练习目的: 下列三项说法是否与下面的摘录相符?每项答“是”或“否”,并照录摘录中起决定作用的文字:(a) 示例表使用 MergeTree 引擎;(b) 该文首发于 2020 年 6 月 8 日;(c) 建表语句按列 a 排序。

摘录:
* * *

本文首发于 2020-06-08 19:57:10
《ClickHouse和他的朋友们》系列文章转载自圈内好友 BohuTANG 的博客,原文链接:
https://bohutang.me/2020/06/08/clickhouse-and-friends-mysql-protocol-write-stack/
以下为正文。
上篇的MySQL Protocol和Read调用里介绍了 ClickHouse 一条查询语句的调用栈,本文继续介绍写的调用栈,开整。
Write请求
-
建表:
mysql> CREATE TABLE test(a UInt8, b UInt8, c UInt8) ENGINE=MergeTree() PARTITION BY (a, b) ORDER BY c; Query OK, 0 rows affected (0.03 sec)
-
写入数据:
INSERT INTO test VALUES(1,1,1), (2,2,2);
调用栈分析
1. 获取存储引擎 OutputStream
DB::StorageMergeTree::write(std::__1::shared_ptr<DB::IAST> const&, DB::Context const&) StorageMergeTree.cpp:174
DB::PushingToViewsBlockOutputStream::PushingToViewsBlockOutputStream(std::__1::shared_ptr<DB::IStorage> const&, DB::Context const&, std::__1::shared_ptr<DB::IAST> const&, bool) PushingToViewsBlockOutputStream.cpp:110
DB::InterpreterInsertQuery::execute() InterpreterInsertQuery.cpp:229
DB::executeQueryImpl(const char *, const char *, DB::Context &, bool, DB::QueryProcessingStage::Enum, bool, DB::ReadBuffer *) executeQuery.cpp:364
DB::executeQuery(DB::ReadBuffer&, DB::WriteBuffer&, bool, DB::Context&, std::__1::function<void (std::__1::basic_string<char, std::__1::char_traits<char>, std::__1::allocator<char> > const&, std::__1::basic_string<char, std::__1::char_traits<char>, std::__1::allocator<char> > const&, std::__1::basic_string<char, std::__1::char_traits<char>, std::__1::allocator<char> > const&, std::__1::basic_string<char, std::__1::char_traits<char>, std::__1::allocator<char> > const&)>) executeQuery.cpp:696
DB::MySQLHandler::comQuery(DB::ReadBuffer&) MySQLHandler.cpp:311
DB::MySQLHandler::run() MySQLHandler.cpp:141
2. 从 SQL 组装 InputStream
(1,1,1), (2,2,2)

* * *

数据集行:
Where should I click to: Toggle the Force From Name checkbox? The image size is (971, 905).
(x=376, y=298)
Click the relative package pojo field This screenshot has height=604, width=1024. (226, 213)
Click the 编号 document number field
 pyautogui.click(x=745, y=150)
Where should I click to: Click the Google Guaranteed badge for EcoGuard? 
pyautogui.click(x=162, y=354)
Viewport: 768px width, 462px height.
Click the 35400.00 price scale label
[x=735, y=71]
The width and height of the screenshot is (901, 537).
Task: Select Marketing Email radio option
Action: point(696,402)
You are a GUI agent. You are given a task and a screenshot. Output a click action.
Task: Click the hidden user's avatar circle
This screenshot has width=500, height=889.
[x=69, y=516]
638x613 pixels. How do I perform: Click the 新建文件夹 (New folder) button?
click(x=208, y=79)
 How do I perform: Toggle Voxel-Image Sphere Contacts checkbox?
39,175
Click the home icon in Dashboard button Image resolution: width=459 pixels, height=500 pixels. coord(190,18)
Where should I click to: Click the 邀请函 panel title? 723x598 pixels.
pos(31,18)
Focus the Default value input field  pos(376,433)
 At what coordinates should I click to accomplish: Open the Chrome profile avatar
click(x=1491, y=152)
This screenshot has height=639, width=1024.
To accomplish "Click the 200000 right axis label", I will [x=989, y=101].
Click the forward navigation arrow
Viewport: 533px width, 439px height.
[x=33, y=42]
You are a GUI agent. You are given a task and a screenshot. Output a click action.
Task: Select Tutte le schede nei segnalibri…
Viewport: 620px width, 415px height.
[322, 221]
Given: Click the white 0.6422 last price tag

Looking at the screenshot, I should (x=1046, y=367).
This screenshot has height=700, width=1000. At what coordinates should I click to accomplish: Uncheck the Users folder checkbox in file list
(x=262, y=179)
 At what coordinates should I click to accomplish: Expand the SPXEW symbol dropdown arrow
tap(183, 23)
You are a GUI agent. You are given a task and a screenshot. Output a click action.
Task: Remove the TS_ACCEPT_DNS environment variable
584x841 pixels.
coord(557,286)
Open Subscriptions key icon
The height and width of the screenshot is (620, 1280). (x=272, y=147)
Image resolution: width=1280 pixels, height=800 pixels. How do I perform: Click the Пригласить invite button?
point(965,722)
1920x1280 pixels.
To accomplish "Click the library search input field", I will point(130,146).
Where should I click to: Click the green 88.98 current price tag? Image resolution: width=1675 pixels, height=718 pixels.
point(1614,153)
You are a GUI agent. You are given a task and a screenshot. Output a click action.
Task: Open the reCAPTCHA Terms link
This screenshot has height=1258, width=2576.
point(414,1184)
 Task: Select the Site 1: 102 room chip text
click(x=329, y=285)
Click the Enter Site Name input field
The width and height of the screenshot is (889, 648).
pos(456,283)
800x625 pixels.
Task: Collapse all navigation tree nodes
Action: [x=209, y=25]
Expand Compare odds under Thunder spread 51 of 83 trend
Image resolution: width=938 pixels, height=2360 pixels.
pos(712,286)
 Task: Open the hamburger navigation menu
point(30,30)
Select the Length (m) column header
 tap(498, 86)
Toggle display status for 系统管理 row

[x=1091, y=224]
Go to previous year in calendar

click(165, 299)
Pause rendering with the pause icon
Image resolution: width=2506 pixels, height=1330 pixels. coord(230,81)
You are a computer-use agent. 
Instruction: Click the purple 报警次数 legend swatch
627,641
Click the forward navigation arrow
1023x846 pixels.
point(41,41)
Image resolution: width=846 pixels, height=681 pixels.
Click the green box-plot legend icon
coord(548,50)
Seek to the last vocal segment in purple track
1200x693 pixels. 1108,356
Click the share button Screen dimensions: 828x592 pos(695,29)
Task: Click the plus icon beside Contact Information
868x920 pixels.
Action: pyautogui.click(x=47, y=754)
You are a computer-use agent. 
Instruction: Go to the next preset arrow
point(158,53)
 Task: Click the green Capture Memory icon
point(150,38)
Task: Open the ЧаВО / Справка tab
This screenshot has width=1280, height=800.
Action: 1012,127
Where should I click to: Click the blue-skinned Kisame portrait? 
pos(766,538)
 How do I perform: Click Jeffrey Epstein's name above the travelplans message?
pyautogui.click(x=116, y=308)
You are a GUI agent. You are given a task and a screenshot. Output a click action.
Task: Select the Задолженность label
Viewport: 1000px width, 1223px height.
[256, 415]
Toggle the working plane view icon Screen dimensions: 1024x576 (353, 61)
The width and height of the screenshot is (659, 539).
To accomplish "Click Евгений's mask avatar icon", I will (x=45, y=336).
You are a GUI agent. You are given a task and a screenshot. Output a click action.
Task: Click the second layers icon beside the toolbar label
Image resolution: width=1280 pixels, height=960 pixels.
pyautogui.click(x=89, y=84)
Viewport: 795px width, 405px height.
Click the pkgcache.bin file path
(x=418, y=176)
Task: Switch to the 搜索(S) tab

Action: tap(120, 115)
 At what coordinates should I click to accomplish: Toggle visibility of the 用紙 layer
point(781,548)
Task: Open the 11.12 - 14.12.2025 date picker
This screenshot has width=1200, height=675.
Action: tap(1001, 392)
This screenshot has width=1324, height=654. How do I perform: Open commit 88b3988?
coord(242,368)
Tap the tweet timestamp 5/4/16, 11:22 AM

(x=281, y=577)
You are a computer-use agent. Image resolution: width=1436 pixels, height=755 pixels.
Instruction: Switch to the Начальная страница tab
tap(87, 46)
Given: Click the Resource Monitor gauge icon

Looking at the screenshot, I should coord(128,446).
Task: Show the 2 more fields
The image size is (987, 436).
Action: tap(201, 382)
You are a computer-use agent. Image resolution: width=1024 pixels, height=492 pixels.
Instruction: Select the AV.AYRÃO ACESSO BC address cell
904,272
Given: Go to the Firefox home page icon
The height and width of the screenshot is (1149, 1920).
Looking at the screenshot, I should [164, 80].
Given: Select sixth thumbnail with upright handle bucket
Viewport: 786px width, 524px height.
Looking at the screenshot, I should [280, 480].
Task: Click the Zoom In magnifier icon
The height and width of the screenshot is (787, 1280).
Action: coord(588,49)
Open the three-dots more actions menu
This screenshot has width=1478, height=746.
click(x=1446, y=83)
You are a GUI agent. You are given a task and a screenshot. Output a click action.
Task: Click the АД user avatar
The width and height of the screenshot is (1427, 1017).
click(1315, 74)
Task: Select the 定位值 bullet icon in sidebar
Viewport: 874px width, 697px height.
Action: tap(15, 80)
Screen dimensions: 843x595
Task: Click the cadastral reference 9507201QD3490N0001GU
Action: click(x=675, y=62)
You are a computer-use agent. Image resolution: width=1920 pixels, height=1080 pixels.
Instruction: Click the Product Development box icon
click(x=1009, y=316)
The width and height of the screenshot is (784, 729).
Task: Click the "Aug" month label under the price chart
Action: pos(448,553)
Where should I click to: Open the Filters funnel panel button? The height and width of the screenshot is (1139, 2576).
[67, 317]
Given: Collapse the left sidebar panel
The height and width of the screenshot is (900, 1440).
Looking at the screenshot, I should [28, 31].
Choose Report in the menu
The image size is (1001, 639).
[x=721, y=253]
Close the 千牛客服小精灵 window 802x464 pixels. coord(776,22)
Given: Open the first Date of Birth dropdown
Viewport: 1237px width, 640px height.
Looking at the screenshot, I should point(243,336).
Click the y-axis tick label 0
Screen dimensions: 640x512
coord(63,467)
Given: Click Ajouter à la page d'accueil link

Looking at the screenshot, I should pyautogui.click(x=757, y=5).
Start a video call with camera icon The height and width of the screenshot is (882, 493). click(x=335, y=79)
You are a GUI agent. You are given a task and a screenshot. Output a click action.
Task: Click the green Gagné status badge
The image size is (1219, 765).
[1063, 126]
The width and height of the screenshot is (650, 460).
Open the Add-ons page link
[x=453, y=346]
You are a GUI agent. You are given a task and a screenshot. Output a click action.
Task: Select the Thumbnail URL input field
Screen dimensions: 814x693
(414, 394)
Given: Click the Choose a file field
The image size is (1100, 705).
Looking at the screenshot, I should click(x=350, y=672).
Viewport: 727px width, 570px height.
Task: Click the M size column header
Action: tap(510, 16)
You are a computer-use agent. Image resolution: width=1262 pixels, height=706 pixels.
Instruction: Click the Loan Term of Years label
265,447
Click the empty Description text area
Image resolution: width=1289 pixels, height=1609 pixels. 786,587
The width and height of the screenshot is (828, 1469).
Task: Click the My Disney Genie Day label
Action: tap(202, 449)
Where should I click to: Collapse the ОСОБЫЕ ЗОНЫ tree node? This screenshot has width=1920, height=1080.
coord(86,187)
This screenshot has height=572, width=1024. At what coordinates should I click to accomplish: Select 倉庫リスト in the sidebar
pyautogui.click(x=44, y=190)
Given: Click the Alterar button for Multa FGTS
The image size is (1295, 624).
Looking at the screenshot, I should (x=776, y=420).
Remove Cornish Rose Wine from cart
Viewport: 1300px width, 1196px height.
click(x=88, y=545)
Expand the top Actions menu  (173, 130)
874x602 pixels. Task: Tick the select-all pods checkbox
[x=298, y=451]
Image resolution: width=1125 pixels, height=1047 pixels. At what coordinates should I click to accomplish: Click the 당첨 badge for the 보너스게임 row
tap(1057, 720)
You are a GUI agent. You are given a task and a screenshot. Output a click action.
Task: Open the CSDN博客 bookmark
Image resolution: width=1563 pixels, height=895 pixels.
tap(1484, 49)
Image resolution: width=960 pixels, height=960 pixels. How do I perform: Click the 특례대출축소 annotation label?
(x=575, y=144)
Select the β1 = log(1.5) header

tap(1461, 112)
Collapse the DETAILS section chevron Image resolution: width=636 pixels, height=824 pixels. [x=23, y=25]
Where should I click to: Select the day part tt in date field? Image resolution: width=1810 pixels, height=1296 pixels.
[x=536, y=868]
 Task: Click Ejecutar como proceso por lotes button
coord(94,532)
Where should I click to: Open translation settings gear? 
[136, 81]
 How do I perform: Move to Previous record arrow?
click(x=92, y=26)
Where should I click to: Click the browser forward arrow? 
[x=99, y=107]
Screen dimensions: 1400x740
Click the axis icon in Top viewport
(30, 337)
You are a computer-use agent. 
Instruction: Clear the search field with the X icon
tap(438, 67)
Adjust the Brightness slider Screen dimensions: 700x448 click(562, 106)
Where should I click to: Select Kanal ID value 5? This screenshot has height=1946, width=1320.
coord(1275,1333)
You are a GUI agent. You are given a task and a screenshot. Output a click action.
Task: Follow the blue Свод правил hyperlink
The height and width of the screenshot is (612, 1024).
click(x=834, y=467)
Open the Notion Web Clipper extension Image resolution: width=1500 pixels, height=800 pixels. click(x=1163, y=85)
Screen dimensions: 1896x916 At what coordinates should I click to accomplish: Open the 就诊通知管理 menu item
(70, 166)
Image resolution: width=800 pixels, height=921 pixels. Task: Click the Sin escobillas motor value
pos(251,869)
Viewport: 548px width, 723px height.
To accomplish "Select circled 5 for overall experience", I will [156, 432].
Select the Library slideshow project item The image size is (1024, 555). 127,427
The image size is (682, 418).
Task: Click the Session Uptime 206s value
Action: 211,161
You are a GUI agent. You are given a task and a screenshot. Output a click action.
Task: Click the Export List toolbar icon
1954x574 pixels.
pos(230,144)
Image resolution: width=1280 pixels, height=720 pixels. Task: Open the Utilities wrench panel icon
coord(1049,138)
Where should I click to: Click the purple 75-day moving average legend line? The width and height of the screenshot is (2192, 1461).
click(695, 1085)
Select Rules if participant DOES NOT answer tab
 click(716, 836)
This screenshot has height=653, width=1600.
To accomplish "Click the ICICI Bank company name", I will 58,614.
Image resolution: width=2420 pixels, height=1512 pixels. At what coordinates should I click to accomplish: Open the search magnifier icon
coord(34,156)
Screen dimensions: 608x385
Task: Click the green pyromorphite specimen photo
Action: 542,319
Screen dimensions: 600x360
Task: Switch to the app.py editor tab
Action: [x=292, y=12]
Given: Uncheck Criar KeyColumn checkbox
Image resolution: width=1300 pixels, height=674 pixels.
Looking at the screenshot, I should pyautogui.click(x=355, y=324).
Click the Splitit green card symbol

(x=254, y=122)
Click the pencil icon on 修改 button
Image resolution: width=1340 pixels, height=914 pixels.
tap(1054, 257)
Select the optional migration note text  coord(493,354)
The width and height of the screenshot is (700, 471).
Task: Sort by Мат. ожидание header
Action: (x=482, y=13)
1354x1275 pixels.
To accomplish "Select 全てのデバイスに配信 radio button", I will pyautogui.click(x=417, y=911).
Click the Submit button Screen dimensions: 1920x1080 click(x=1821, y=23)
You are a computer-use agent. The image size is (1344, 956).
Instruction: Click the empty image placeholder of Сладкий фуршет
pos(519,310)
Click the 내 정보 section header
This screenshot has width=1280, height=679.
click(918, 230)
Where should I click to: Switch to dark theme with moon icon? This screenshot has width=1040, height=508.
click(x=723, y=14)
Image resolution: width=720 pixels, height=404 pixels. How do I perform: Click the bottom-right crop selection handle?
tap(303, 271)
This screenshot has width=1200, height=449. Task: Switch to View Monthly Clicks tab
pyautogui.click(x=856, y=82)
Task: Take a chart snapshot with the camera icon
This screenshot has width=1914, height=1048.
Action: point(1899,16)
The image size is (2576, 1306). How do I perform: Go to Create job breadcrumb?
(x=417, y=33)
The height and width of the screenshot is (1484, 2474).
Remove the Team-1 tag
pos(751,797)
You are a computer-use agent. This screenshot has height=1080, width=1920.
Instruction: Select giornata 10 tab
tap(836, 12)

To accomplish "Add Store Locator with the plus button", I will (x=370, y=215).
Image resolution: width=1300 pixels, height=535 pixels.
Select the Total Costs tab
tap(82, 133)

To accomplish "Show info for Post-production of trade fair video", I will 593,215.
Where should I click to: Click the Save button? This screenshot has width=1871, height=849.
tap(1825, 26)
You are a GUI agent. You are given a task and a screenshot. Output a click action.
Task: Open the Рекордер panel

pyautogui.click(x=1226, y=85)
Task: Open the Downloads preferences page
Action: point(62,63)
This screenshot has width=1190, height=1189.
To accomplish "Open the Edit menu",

* * *

作答:
(a) 是。“ENGINE=MergeTree()”
(b) 是。“本文首发于 2020-06-08 19:57:10”
(c) 否。“ORDER BY c”